We have further observed 64% positive predictive value (PPV) and 69% negative predictive value (NPV) for presence and absence of MRSA respectively in both nasal and wound site. DFU infection caused by MDR (multidrug resistant) bacteria were hard to treat and for long term infection, it can cause amputation of the leg [35]. In our study, most of the MRSA isolated from wound were MDR too. This suggests that detection of MRSA is vital for efficient disease prognosis New approaches are required to improve the management of Diabetic foot ulcer patients.

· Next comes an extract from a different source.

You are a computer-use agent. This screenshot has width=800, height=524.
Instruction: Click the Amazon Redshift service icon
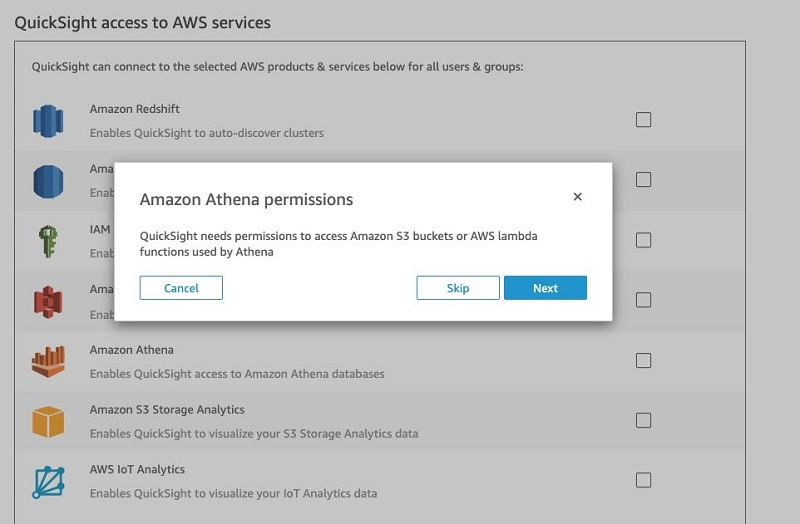click(x=48, y=120)
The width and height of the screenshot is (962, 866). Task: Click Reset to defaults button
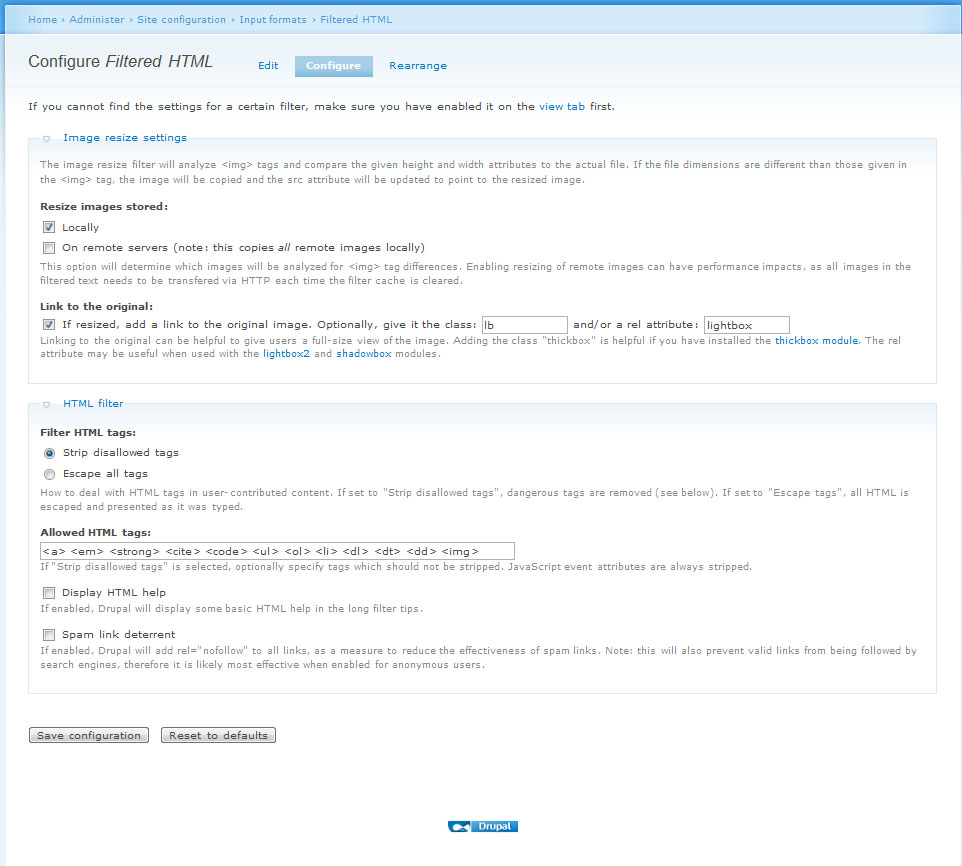pyautogui.click(x=218, y=735)
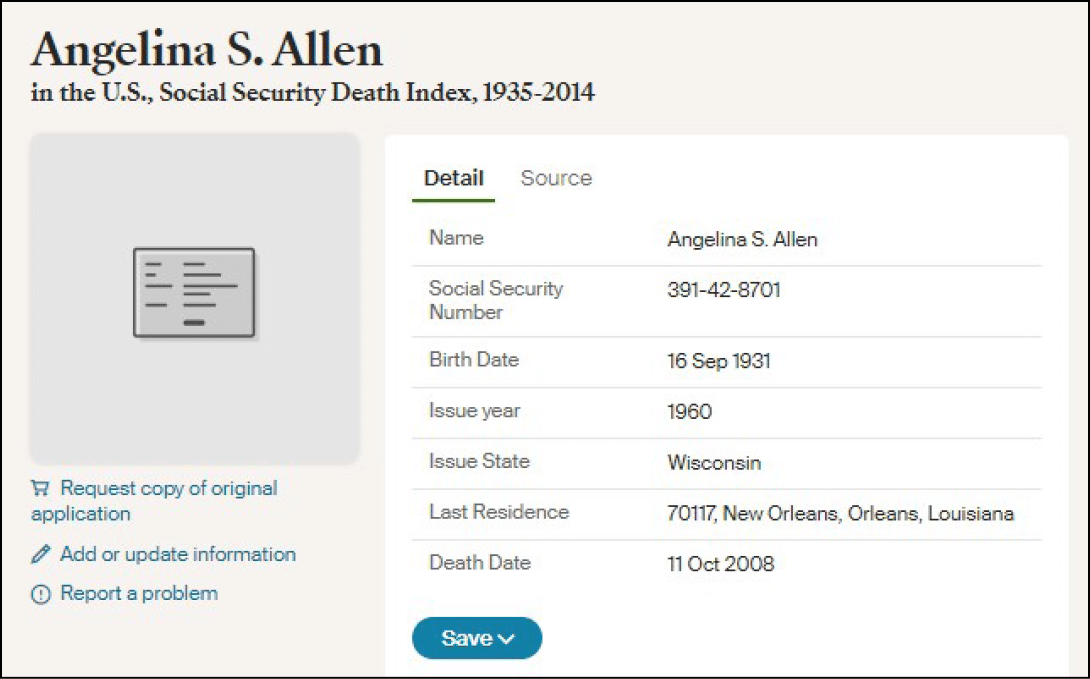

Different clinical parameters were also tested to check if the presence or absence of MRSA is influenced by them. Interestingly, no other body site carriage of any group except the wound of the DFU patients was significantly associated with any clinical data. HbA1C% (p < 0.05) was significantly higher in MRSA positive (in wound site) DFU patients compared to those who did not carry any MRSA in their wound site. This may be possible because MRSA or any bacteria relies on the nutrient source. In the case of the DFU site, bacteria have direct access to the blood nutrients, especially the presence of glycated hemoglobin that provides required nutrition to MRSA [36]. Also higher HbA1c level hampers phagocytic activity in the body, which may be the reason for MRSA colonization [37]. Another study has also shown an association between MRSA and high blood glucose levels [38]. Also, this suggests that controlling HbA1C can potentially be helpful for the treatment of infections in chronic DFUs. Our results strongly suggest that individuals with diabetes should be regularly screened for the presence of MRSA, which can be done by using PCR based platforms. For that reason, we have developed a rapid multiplex PCR based detection assay that has been used for identifying MRSA and SA from culture isolates.

In summary, our work provides evidence about the pattern of SA and MRSA colonization in infectious DFU patients and our designed multiplex PCR assay will be the easiest approach for the SA/MRSA identification in clinical environments. We hope to explore this study to a larger extent in future.


Nasal MRSA carriage is significantly higher in diabetic foot ulcer patients than diabetic and non-diabetic individuals without foot ulcer. We have developed a Multiplex PCR assay for accurate detection of MRSA from culture isolates. Nasal MRSA colonization in DFU patient was an independent predictor for wound site MRSA infection thereby suggesting for earlier detection reducing the risk of wound MRSA infection. Further studies are needed to investigate whether decolonization of nasal MRSA in patients with diabetic foot ulcers can reduce the risk of wound site MRSA infection and improve clinical outcomes.